Il primo ad esibirsi alla tastiera è stato Andrea Moiraghi, odontoiatra torinese specializzato in ortodonzia, che da volonteroso studente di musica prende lezioni da anni, esibendosi raramente in pubblico e con un certo timore: troppa audacia e troppo rischio, data la sua cultura musicale e pratica hobbystica.
Ben diverso lo stato d’animo di Enrica Pellegrini, l’altra protagonista della serata, raffinata professionista con esperienze pianistiche di livello internazionale, dinanzi a platee ben più esigenti.
La “strana coppia” ha dato vita a “Un concerto per la cura”, con cui il Sermig ha celebrato il 35° anno di fondazione del proprio Centro medico, dedicato a Giovanni Paolo II, il papa che durante il suo pontificato ebbe in grande considerazione Ernesto Olivero, fondatore della struttura.
ARSENALE DI PACE E DI CURA
Ex fabbrica di armi, trasformata in Arsenale della pace con il lavoro gratuito di migliaia di persone, il Sermig è oggi un monastero metropolitano, luogo di fraternità e di ricerca, casa aperta al mondo e all’accoglienza delle persone in difficoltà.
Casa per i giovani che cercano il senso per la propria vita, laboratorio di idee, luogo di incontro, di cultura dialogo e formazione.
Dedicato a Padre Michele Pellegrino, l’ex Arsenale è oggi una porta sul mondo aperta 24 ore su 24, 365 giorni all’anno. Un luogo di preghiera dove chiunque può sostare, incontrare il silenzio e Dio e che permette a chi lo desidera di restituire qualcosa di sé in tempo, professionalità, beni spirituali e materiali.

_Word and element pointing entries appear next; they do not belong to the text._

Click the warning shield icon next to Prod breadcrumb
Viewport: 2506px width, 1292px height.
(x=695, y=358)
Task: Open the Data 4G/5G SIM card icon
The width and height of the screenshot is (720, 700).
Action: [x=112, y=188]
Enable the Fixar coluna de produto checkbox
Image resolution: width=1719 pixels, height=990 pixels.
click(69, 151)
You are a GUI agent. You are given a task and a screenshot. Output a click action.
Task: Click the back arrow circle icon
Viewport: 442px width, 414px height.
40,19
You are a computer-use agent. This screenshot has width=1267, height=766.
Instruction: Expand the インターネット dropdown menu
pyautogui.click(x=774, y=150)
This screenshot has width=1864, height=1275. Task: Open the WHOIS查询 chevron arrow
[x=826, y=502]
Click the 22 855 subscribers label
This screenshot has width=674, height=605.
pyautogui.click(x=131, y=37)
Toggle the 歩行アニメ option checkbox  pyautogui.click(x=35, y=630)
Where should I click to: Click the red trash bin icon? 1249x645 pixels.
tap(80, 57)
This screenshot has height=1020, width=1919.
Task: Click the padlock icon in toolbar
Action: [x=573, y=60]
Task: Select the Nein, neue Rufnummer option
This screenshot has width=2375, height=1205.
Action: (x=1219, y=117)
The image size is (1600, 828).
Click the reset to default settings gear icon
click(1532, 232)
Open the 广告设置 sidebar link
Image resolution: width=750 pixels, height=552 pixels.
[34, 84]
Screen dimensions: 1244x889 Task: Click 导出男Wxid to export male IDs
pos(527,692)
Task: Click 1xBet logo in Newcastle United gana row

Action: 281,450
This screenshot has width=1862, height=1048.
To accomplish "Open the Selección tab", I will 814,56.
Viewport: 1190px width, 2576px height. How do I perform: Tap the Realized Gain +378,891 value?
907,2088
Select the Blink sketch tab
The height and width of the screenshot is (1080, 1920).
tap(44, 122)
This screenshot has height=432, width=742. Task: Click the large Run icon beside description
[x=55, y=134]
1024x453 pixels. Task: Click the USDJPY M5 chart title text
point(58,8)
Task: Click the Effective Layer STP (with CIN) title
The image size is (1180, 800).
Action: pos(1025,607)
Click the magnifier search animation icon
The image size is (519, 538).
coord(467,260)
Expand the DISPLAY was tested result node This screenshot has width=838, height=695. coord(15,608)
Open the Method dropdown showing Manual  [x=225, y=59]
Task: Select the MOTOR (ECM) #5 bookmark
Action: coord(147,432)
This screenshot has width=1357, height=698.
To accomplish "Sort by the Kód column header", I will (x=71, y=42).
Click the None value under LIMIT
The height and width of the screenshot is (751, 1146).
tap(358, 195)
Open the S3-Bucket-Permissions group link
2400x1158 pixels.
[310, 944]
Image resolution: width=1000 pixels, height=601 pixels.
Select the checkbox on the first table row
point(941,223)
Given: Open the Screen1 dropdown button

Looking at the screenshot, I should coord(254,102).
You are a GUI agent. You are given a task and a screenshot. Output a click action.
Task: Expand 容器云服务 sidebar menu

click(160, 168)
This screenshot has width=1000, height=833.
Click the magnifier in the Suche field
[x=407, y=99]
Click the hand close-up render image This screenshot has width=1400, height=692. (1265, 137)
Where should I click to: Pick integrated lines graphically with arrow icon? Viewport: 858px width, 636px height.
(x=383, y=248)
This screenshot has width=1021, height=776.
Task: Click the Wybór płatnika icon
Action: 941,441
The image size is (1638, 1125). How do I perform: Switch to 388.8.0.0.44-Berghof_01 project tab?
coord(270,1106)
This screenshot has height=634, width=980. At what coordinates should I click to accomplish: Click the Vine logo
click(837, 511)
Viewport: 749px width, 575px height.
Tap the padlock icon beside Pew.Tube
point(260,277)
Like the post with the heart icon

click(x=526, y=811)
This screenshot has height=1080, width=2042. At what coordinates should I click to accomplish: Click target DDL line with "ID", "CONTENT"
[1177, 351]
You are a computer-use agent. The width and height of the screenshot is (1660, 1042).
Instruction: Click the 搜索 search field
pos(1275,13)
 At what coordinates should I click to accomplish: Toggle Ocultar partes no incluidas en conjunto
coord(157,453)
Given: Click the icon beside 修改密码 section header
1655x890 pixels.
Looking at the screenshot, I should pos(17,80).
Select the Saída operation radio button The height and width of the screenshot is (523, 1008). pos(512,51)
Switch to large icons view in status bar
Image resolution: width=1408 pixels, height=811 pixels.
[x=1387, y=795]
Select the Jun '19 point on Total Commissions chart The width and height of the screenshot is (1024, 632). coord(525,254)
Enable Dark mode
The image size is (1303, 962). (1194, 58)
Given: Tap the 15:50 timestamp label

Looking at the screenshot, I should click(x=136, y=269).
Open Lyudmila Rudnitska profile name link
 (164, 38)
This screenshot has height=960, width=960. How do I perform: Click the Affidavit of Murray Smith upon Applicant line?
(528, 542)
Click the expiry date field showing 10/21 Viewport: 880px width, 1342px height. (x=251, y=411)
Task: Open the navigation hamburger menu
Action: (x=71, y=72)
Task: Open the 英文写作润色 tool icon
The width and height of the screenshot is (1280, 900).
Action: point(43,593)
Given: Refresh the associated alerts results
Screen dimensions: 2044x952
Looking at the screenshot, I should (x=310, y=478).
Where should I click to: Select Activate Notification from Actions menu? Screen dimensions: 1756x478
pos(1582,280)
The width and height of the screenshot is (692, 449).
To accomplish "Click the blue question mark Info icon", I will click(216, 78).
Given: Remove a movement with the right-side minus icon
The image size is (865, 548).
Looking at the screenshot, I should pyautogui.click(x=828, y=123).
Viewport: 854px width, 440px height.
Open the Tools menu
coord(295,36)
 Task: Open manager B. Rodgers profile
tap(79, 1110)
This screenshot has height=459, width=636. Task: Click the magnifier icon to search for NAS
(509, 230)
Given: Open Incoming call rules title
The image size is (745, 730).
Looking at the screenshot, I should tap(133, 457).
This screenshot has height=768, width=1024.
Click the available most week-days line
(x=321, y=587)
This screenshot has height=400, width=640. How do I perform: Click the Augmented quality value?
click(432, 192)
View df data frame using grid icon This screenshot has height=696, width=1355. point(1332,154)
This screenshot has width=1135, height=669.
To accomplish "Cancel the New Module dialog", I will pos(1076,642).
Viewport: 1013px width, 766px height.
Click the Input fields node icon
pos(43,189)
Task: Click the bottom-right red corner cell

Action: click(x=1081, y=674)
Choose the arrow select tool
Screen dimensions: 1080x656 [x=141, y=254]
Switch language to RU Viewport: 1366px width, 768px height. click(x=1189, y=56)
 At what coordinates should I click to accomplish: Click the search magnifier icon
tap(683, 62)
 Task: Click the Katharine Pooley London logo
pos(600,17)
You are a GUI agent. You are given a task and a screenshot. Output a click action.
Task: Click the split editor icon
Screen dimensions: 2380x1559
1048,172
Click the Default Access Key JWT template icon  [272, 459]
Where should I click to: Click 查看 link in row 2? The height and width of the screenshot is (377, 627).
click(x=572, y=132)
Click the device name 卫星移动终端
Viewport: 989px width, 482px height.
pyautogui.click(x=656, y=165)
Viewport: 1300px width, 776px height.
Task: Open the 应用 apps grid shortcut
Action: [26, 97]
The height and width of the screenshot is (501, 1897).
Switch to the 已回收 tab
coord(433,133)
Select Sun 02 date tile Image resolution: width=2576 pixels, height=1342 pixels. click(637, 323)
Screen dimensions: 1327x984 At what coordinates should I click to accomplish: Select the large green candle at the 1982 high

Dal 1989, anno di fondazione, il Centro offre cure mediche e odontoiatriche gratuite a quanti non posso accedere al Servizio sanitario nazionale. E sono tanti. Negli ultimi tempi sempre di più e non solo stranieri, per la nota crisi della Sanità pubblica.
QUASI UN OSPEDALE
Stando alle cifre ufficiali, grazie a un centinaio di medici che vi prestano servizio, il Centro ha erogato finora oltre 240 mila prestazioni. Tutte gratuite. A esercitare sono medici di varie specialità e poco importa se non sempre possono farlo in tutta pienezza.
Entrato nel Centro subito dopo la pensione, Vittorio Della Beffa, per una trentina d’anni chirurgo toraco-polmonare all’ospedale torinese “San Giovanni Bosco”, deve limitarsi a interventi assai meno complessi.
Il Centro non ha, infatti, una sua sala operatoria, pur avendo allestito vari studi per specialità diverse. “Si sta lavorando per creare almeno un ambulatorio chirurgico – dice Della Beffa –. A oggi mi limito a fare medicina generale, perché si può esser utili anche così”.
Assai più recente l’accesso di Rossana Cavallo, microbiologa e virologa, “ultima ruota del carro”, come scherzosamente si definisce. La dottoressa Cavallo ha accettato l’invito di una ex collega, incontrata per caso. “Qui mi trovo bene – dice – mi sento accolta”.
Oltre che dai pazienti del Centro, che tutti i medici descrivono come “rispettosi, animati da autentica compliance e gratitudine”, anche dai colleghi, con cui presta la sua attività in un clima decisamente “stimolante”.
IL DESIDERIO DI RESTITUIRE
Alla base c’è un sentimento unificante che anche il profano percepisce: è il cosiddetto “senso di restituzione”, quello che 60 anni fa spinse Olivero e i suoi volontari a dar vita al Sermig e che tuttora ispira le varie attività in cui si articola.
“Restituzione – spiega Maria Pia Bronzino, fisiatra che coordina il Centro – è la consapevolezza che la vita ci dà molto, ma ci chiede anche di restituire in qualche modo quel che abbiamo ricevuto”.
È dello stesso avviso anche Grazia Mannini, anestesista rianimatore. La mancanza di una sala operatoria, per lei come per Della Beffa, non è affatto un problema.
“Anzi, è un piacere ritrovarsi come medico internista – dice –. Anche se come rianimatore, io, internista, lo sono sempre stata: il nostro compito non è forse quello di tenere vivo il paziente?”.